*** Begin section ***

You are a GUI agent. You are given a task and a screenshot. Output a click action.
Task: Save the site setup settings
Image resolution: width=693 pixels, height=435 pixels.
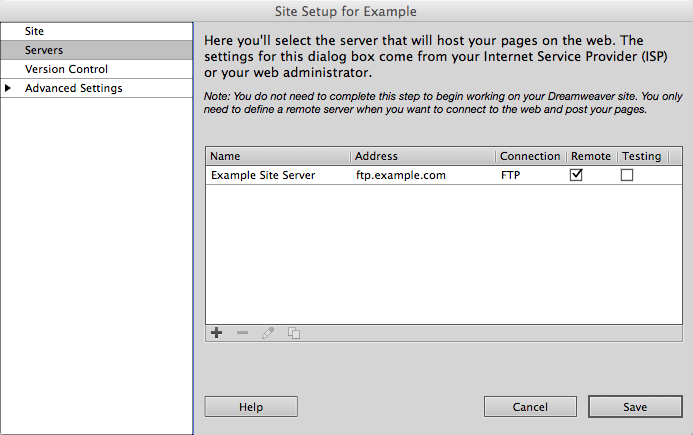634,407
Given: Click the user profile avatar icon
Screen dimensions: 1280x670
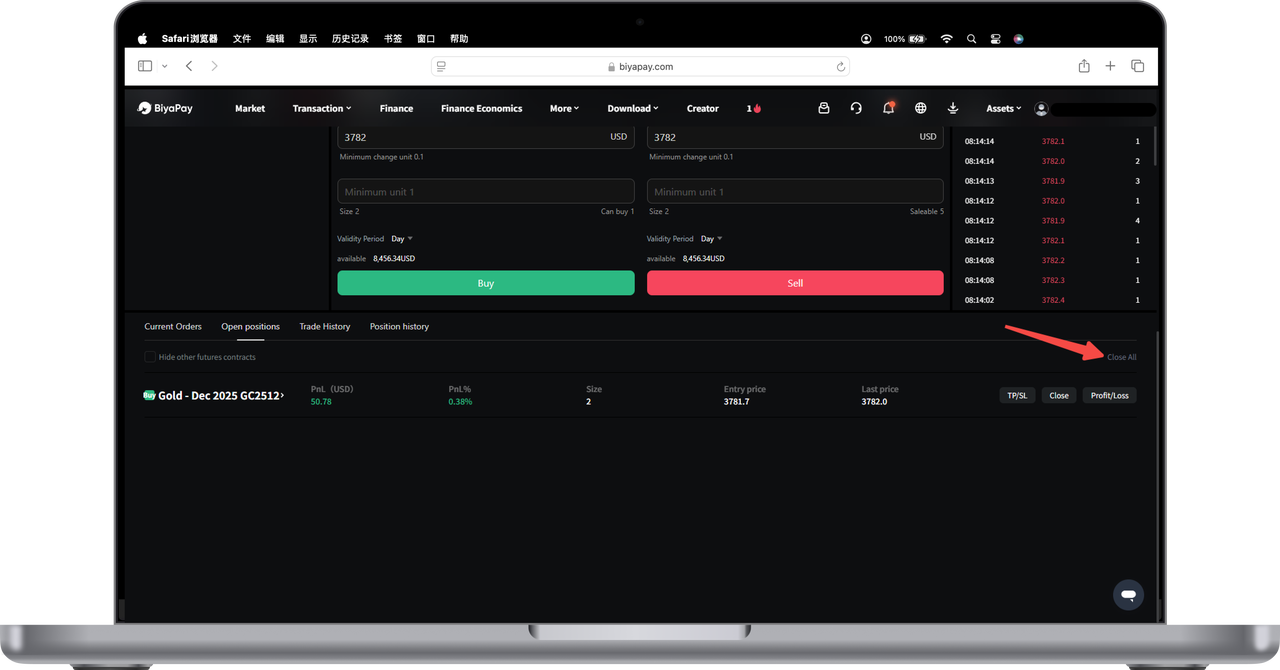Looking at the screenshot, I should coord(1041,108).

*** End section ***

• **What you have to do**
Once the pictures have been removed, reproduce each line of the material above exactly.

• **Answer space**
You are a GUI agent. You are given a task and a screenshot. Output a click action.
Task: Save the site setup settings
Image resolution: width=693 pixels, height=435 pixels.
634,407
Given: Click the user profile avatar icon
Screen dimensions: 1280x670
Looking at the screenshot, I should coord(1041,108).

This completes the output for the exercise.